Maybe it was a coincidence, but Mike left home at about the same time, when he was 18 years old. Suddenly I was the oldest male living at home. So I assumed the role by dominating, exactly the way I had learned from my father, with a heavy hand. I got my drivers license when I was 16, and by this time my friends and I had already discovered the pastime of drinking alcohol. At first it was only beer and on special occasions, but as time went by, the occasions became more frequent until before too long, no gathering was complete unless there was plenty of booze. We all belonged to the Epiphany teen club at the grammar school that we attended. This was a great place for us to congregate and mix with girls and plan our shenanigans.

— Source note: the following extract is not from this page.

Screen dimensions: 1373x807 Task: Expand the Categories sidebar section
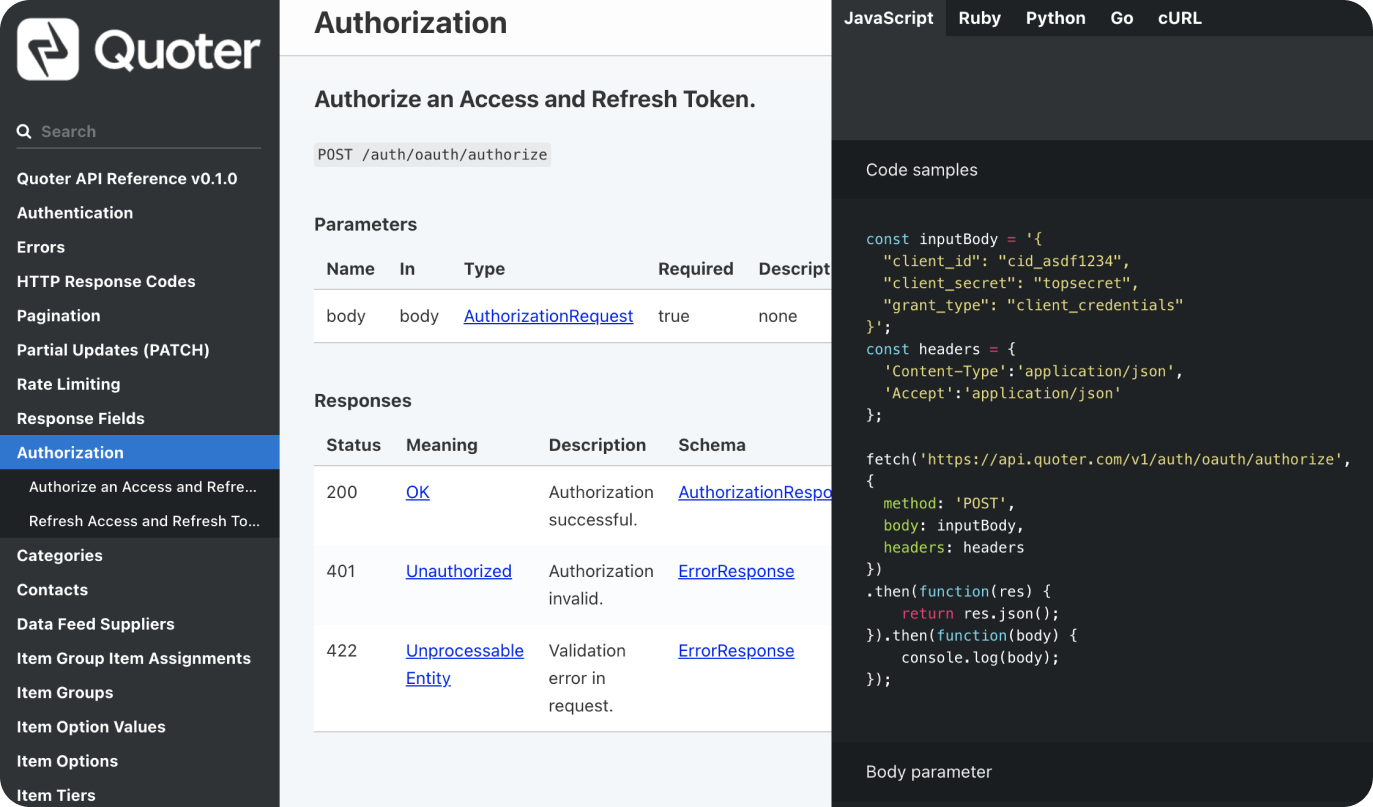(x=60, y=555)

Right: Rich and myself going to senior prom (not as a couple!)

At this time I was rarely without my friends and, when I was, I was not a happy person. I was much more withdrawn and domineering at home. I often went on weekend trips with my friends whenever we felt the desire. My mother never prevented me from doing anything. She was rather upset, however, when she had to drive to Yosemite to get me out of jail for underage drinking. I was never punished for it though. I guess discipline had disappeared with Dad. I made it to school and work, so little else was said.

Still, upon graduation from high school, I knew I couldn't continue living at home. Myself or my Mom didn't have money to go to college, although I probably wouldn't have gone if we did have the money. I felt that I had little choice but to go in the military like Mike.